“Uncovering the Unsung Heroes of AI: Honoring the Data Annotators”

This week in AI, I’d like to turn the spotlight on labeling and annotation startups — startups like Scale AI, which is reportedly in talks to raise new funds at a $13 billion valuation. Labeling and annotation platforms might not get the attention flashy new generative AI models like OpenAI’s Sora do. Without them, modern AI models arguably wouldn’t exist. Labels, or tags, help the models understand and interpret data during the training process. Some of the tasks on Scale AI take labelers multiple eight-hour workdays — no breaks — and pay as little as $10.

The Fast-Moving World of AI: Keeping Up with Current Developments

The industry of Artificial Intelligence (AI) is constantly evolving, making it a tall order to keep up with all the latest advancements. Until the day when an AI can do it for us, here’s a handy roundup of recent stories and notable research from the world of machine learning.

Labeling and Annotation Startups: The Unsung Heroes of AI

This week in AI, it’s time to shine a spotlight on labeling and annotation startups – companies like Scale AI, which is reportedly in talks to raise new funds at a staggering $13 billion valuation. These platforms may not get as much attention as flashy new generative AI models like OpenAI’s Sora, but they play a crucial role in the development of modern AI.

The data on which many AI models train must be labeled, with tags or markings that help the models understand and interpret the data during the training process. For example, an image recognition model may be trained using labels in the form of markings around objects, “bounding boxes,” or captions for each person, place, or object depicted in an image.

The accuracy and quality of these labels have a significant impact on the performance and reliability of the trained models. However, annotation is a massive undertaking, often requiring thousands to millions of labels for the larger and more complex datasets used in AI training.

One might assume that data annotators are treated well, paid living wages, and given the same benefits as the engineers who build the models. Unfortunately, this is often not the case due to the harsh working conditions fostered by many annotation and labeling startups.

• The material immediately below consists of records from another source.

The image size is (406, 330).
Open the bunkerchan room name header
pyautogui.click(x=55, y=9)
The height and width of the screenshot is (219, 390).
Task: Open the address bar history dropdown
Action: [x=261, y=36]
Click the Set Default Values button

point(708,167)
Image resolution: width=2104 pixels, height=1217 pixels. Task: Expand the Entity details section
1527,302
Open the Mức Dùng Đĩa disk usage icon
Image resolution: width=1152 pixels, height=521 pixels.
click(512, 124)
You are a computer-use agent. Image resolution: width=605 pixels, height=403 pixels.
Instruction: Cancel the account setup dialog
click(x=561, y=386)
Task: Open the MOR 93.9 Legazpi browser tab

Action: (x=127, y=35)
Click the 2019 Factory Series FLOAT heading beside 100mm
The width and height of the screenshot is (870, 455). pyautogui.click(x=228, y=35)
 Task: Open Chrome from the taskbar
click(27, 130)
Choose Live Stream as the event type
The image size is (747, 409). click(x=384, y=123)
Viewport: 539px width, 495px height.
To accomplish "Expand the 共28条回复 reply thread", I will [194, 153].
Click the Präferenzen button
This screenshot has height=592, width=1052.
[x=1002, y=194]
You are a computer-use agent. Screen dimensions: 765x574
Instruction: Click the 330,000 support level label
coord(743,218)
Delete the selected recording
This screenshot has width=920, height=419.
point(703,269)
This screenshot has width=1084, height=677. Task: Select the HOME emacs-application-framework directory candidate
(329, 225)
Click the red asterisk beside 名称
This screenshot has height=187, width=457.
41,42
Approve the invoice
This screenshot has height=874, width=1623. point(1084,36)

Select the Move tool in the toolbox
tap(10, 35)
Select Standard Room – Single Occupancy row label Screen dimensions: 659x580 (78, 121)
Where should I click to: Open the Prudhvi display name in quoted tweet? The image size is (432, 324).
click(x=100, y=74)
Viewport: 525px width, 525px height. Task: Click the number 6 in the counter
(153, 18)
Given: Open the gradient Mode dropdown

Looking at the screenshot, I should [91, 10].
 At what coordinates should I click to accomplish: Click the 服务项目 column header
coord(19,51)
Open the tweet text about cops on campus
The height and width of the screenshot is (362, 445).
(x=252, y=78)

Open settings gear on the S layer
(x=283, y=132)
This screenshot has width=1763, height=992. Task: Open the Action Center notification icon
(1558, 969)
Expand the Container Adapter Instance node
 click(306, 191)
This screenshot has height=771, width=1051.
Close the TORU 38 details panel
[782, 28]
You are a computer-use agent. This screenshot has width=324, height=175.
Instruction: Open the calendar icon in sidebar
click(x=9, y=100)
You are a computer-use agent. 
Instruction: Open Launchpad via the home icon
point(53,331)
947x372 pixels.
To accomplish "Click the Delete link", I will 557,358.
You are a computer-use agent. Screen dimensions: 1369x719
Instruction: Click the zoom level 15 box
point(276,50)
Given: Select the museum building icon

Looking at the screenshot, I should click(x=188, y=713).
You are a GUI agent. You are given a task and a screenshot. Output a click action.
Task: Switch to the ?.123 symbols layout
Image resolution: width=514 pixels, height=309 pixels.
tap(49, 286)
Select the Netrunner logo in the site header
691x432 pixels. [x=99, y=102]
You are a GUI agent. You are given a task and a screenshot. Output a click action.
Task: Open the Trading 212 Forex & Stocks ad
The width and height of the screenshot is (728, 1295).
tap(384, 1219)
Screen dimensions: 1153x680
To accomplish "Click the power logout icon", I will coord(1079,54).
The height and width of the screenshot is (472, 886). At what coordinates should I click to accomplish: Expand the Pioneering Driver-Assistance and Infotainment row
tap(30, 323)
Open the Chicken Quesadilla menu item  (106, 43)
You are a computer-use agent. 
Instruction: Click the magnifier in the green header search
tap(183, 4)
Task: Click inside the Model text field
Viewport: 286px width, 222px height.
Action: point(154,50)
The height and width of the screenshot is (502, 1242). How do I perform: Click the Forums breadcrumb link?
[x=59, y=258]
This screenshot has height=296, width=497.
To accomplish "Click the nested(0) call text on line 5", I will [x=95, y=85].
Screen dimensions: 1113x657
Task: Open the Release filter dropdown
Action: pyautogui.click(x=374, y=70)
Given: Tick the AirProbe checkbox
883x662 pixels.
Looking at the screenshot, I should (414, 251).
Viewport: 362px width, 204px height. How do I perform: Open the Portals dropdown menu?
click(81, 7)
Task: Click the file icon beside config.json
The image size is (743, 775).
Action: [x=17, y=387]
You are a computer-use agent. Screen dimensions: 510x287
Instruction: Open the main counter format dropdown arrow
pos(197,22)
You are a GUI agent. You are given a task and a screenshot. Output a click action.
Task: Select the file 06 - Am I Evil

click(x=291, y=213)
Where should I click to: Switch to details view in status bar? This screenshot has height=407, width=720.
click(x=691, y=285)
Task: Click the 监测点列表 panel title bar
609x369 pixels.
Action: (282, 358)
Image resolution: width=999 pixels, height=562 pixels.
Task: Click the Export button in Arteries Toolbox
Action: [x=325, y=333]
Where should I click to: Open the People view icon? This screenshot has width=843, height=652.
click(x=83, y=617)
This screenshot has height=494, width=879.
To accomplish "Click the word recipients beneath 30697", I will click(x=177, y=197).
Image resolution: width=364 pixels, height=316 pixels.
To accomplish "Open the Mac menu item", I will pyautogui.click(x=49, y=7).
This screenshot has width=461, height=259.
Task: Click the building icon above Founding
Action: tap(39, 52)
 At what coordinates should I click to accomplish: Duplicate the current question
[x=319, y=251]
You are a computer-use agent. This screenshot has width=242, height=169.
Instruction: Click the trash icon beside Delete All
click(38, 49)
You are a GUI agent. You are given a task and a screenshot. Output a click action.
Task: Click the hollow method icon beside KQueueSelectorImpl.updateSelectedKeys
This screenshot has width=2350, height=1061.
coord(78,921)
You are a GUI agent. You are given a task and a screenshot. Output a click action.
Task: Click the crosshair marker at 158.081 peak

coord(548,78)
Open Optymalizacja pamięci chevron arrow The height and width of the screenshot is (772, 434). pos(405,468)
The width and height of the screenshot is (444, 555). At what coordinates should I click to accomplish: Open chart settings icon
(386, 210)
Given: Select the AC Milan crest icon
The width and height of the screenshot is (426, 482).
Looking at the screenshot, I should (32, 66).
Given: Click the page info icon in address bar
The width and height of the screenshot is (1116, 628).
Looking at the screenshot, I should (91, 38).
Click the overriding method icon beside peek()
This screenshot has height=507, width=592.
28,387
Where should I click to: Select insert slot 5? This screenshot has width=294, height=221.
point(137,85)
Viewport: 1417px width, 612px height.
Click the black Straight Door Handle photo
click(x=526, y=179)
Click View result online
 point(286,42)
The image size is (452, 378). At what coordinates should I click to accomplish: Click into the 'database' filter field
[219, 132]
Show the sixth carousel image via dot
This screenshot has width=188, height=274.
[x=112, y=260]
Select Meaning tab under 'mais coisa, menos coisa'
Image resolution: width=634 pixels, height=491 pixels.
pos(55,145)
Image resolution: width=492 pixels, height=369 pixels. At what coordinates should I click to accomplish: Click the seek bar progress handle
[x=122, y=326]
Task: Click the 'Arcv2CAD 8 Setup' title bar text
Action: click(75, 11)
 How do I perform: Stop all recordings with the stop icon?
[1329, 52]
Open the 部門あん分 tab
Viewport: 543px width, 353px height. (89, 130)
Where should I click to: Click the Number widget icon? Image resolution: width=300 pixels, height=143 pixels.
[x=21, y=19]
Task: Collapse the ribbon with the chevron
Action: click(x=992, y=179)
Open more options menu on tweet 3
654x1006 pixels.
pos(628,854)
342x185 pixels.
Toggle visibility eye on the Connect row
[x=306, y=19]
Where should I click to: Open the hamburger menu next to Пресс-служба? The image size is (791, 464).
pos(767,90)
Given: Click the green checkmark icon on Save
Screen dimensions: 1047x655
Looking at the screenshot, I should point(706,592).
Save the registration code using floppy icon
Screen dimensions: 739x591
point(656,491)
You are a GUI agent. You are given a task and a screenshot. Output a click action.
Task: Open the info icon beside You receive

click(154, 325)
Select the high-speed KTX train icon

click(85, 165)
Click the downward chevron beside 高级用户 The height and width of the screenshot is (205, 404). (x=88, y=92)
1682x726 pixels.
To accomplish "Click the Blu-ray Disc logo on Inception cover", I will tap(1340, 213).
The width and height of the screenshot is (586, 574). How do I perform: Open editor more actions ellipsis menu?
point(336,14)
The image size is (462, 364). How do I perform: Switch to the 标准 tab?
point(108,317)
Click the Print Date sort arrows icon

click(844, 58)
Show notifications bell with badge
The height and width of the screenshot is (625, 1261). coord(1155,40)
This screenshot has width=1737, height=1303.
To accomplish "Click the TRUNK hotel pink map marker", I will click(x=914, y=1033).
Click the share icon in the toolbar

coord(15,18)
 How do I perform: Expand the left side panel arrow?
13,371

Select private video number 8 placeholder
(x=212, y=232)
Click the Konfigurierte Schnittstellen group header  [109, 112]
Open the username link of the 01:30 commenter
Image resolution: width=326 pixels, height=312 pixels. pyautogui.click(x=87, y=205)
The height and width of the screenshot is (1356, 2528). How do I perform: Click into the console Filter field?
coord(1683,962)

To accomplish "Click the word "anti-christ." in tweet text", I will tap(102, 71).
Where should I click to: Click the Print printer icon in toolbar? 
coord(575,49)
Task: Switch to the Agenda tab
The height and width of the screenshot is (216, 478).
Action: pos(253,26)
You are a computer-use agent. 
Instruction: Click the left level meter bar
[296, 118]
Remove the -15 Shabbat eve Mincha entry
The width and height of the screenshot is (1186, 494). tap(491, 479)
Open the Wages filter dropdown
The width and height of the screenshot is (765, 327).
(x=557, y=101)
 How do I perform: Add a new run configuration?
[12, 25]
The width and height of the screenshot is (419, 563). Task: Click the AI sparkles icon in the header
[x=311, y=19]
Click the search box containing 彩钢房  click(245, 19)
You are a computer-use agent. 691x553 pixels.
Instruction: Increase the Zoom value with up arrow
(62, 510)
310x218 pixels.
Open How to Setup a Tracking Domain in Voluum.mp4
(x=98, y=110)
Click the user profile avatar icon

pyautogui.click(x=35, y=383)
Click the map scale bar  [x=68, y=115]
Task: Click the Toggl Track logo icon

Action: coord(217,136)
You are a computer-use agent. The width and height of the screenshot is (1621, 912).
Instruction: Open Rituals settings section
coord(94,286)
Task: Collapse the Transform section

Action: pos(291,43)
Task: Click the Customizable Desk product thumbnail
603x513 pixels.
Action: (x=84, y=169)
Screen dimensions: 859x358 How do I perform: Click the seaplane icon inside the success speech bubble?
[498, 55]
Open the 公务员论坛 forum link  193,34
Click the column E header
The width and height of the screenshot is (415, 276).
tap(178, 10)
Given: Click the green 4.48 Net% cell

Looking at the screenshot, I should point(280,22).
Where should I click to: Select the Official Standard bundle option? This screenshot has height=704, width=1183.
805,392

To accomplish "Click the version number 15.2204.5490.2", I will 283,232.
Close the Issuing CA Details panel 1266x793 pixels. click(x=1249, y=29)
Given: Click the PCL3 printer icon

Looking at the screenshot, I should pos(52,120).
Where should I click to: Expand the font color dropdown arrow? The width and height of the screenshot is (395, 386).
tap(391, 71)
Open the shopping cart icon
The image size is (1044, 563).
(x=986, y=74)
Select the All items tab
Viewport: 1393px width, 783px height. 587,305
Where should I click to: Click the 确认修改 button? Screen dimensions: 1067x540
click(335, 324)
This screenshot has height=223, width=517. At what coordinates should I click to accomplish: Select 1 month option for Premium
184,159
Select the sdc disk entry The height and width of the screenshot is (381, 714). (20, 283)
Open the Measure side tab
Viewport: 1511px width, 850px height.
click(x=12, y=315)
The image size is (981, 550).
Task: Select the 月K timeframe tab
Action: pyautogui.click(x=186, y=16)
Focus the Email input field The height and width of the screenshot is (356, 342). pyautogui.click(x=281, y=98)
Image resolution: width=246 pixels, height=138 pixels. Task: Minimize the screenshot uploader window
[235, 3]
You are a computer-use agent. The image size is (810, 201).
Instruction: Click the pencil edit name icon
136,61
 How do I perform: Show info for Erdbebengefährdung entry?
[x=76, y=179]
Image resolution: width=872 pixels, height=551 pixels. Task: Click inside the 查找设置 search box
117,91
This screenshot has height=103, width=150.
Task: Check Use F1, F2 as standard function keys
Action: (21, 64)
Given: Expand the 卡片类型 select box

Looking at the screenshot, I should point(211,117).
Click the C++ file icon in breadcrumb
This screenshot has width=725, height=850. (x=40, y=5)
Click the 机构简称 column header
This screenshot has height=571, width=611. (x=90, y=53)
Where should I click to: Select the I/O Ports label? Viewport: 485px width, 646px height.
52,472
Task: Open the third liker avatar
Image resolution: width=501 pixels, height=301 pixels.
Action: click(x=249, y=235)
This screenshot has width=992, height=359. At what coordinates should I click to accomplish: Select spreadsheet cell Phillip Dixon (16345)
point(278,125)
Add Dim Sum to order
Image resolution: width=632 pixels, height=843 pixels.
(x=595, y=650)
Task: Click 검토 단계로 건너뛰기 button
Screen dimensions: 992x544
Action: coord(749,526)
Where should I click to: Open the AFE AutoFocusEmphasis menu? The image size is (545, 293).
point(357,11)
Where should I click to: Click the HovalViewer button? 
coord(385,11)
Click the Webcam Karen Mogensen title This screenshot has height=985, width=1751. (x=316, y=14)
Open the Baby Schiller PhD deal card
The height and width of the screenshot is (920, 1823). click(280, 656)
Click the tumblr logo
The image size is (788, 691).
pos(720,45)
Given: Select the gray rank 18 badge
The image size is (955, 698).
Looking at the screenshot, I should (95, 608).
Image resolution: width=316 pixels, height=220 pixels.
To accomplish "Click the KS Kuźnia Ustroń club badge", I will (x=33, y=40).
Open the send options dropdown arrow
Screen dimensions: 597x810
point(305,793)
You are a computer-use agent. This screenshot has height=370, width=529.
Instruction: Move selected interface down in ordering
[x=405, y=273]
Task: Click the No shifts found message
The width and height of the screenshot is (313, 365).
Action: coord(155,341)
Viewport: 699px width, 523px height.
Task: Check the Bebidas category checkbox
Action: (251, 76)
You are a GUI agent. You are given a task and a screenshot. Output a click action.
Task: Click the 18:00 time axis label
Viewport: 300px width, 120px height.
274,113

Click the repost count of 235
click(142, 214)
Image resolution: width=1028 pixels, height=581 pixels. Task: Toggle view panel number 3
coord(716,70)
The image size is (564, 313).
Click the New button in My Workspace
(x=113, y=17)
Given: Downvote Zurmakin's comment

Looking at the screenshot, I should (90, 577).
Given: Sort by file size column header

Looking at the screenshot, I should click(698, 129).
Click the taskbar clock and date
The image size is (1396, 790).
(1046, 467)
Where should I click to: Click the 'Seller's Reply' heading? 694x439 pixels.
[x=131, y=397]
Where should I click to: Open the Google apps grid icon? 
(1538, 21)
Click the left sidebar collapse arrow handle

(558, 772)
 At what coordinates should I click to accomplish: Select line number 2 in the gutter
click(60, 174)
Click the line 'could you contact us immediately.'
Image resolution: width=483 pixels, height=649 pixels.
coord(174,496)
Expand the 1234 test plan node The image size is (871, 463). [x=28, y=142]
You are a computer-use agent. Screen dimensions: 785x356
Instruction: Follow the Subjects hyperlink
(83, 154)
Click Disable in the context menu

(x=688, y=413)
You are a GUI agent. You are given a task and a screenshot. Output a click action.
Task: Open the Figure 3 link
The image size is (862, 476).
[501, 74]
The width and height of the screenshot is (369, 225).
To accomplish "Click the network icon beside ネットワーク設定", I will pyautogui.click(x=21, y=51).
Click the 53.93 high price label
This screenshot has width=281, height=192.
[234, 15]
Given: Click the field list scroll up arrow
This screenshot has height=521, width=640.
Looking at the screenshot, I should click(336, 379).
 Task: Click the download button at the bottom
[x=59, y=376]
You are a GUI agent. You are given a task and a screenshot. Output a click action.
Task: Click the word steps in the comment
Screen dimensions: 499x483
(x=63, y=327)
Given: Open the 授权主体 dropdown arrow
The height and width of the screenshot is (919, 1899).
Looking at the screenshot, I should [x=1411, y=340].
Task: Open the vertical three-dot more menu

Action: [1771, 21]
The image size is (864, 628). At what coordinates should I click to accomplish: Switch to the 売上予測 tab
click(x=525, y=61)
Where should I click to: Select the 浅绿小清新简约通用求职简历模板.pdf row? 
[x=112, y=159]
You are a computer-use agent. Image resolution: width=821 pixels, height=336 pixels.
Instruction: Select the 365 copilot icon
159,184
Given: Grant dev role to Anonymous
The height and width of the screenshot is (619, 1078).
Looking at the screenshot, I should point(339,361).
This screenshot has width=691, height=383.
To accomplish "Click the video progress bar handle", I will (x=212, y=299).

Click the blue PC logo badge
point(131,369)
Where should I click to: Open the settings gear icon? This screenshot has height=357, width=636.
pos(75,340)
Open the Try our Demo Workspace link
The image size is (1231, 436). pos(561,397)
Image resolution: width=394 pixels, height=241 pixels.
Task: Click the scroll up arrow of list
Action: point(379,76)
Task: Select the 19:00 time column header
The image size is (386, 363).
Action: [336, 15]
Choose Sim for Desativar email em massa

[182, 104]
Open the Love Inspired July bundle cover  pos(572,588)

Some companies, like OpenAI, have billions of dollars in funding, yet they rely on annotators in third-world countries who are paid a mere few dollars per hour. These workers are often exposed to distressing content, such as graphic imagery, without adequate time off or access to mental health resources.

A recent article in NY Mag exposed the working conditions at Scale AI, which hires annotators in countries as far-flung as Nairobi and Kenya. Some tasks on Scale AI can take labelers multiple eight-hour workdays without any breaks, and pay as little as $10. These workers also face uncertainty as they are at the mercy of the platform, sometimes going long stretches without receiving work or getting abruptly kicked off the platform.

While some annotation and labeling platforms claim to provide “fair-trade” work, there are currently no regulations or strong industry standards for ethical labeling work. Each company has its own definition, leading to a wide range in treatment of data annotators.

So, what can be done about this? The need to label and annotate data for AI training will not go away without a significant technological breakthrough. It is not realistic to expect these platforms to self-regulate, so the best hope for change may lie in policymaking. While this is a complex and challenging prospect, it is the most promising way to improve conditions for data annotators.